[Material provided]

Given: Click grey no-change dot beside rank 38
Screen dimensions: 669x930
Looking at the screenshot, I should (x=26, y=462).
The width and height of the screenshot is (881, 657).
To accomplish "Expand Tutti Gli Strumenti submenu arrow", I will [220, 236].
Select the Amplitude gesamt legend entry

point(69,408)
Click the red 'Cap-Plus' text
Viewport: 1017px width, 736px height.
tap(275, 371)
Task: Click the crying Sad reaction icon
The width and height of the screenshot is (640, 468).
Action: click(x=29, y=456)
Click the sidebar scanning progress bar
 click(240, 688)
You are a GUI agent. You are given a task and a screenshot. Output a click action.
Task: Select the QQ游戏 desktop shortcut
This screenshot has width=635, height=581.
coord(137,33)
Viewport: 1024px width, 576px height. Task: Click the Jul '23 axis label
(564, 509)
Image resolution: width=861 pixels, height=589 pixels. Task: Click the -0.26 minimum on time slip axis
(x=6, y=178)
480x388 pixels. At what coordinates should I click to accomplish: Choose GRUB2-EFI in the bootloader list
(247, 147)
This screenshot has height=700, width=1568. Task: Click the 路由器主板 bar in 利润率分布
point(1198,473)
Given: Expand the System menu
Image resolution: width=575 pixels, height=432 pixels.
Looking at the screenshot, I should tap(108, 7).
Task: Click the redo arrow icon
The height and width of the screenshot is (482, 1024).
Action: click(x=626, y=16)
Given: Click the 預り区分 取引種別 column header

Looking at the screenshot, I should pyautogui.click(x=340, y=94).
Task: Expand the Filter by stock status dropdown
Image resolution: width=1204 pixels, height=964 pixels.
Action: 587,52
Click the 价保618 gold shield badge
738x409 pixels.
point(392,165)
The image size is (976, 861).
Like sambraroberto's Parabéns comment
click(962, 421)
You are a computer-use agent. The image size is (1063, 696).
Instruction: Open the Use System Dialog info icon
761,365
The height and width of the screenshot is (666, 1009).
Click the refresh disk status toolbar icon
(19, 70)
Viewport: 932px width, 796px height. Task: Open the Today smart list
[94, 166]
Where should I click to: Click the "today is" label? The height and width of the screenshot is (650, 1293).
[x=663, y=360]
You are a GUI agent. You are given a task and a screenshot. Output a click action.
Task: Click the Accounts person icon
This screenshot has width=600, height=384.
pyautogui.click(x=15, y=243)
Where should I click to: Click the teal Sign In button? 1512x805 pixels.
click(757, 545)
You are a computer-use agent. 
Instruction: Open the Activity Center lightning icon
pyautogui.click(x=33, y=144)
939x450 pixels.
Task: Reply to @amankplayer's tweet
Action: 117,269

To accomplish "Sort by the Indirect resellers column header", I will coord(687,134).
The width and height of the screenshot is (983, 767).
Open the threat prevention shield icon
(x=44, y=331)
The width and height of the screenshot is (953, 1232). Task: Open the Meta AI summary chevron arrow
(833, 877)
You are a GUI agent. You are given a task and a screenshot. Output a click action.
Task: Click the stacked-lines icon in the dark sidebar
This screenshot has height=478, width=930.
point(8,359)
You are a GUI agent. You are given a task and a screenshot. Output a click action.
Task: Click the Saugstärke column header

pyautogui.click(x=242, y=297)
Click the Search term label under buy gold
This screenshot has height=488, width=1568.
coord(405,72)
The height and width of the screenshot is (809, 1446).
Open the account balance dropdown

[/Material provided]

[Exercise requirements] Using the exact wording, transcribe all the records above.

[Output for this task]
Given: Click grey no-change dot beside rank 38
Screen dimensions: 669x930
Looking at the screenshot, I should (x=26, y=462).
The width and height of the screenshot is (881, 657).
To accomplish "Expand Tutti Gli Strumenti submenu arrow", I will [220, 236].
Select the Amplitude gesamt legend entry

point(69,408)
Click the red 'Cap-Plus' text
Viewport: 1017px width, 736px height.
tap(275, 371)
Task: Click the crying Sad reaction icon
The width and height of the screenshot is (640, 468).
Action: click(x=29, y=456)
Click the sidebar scanning progress bar
 click(240, 688)
You are a GUI agent. You are given a task and a screenshot. Output a click action.
Task: Select the QQ游戏 desktop shortcut
This screenshot has width=635, height=581.
coord(137,33)
Viewport: 1024px width, 576px height. Task: Click the Jul '23 axis label
(564, 509)
Image resolution: width=861 pixels, height=589 pixels. Task: Click the -0.26 minimum on time slip axis
(x=6, y=178)
480x388 pixels. At what coordinates should I click to accomplish: Choose GRUB2-EFI in the bootloader list
(247, 147)
This screenshot has height=700, width=1568. Task: Click the 路由器主板 bar in 利润率分布
point(1198,473)
Given: Expand the System menu
Image resolution: width=575 pixels, height=432 pixels.
Looking at the screenshot, I should tap(108, 7).
Task: Click the redo arrow icon
The height and width of the screenshot is (482, 1024).
Action: click(x=626, y=16)
Given: Click the 預り区分 取引種別 column header

Looking at the screenshot, I should pyautogui.click(x=340, y=94).
Task: Expand the Filter by stock status dropdown
Image resolution: width=1204 pixels, height=964 pixels.
Action: 587,52
Click the 价保618 gold shield badge
738x409 pixels.
point(392,165)
The image size is (976, 861).
Like sambraroberto's Parabéns comment
click(962, 421)
You are a computer-use agent. The image size is (1063, 696).
Instruction: Open the Use System Dialog info icon
761,365
The height and width of the screenshot is (666, 1009).
Click the refresh disk status toolbar icon
(19, 70)
Viewport: 932px width, 796px height. Task: Open the Today smart list
[94, 166]
Where should I click to: Click the "today is" label? The height and width of the screenshot is (650, 1293).
[x=663, y=360]
You are a GUI agent. You are given a task and a screenshot. Output a click action.
Task: Click the Accounts person icon
This screenshot has width=600, height=384.
pyautogui.click(x=15, y=243)
Where should I click to: Click the teal Sign In button? 1512x805 pixels.
click(757, 545)
You are a computer-use agent. 
Instruction: Open the Activity Center lightning icon
pyautogui.click(x=33, y=144)
939x450 pixels.
Task: Reply to @amankplayer's tweet
Action: 117,269

To accomplish "Sort by the Indirect resellers column header", I will coord(687,134).
The width and height of the screenshot is (983, 767).
Open the threat prevention shield icon
(x=44, y=331)
The width and height of the screenshot is (953, 1232). Task: Open the Meta AI summary chevron arrow
(833, 877)
You are a GUI agent. You are given a task and a screenshot. Output a click action.
Task: Click the stacked-lines icon in the dark sidebar
This screenshot has height=478, width=930.
point(8,359)
You are a GUI agent. You are given a task and a screenshot. Output a click action.
Task: Click the Saugstärke column header

pyautogui.click(x=242, y=297)
Click the Search term label under buy gold
This screenshot has height=488, width=1568.
coord(405,72)
The height and width of the screenshot is (809, 1446).
Open the account balance dropdown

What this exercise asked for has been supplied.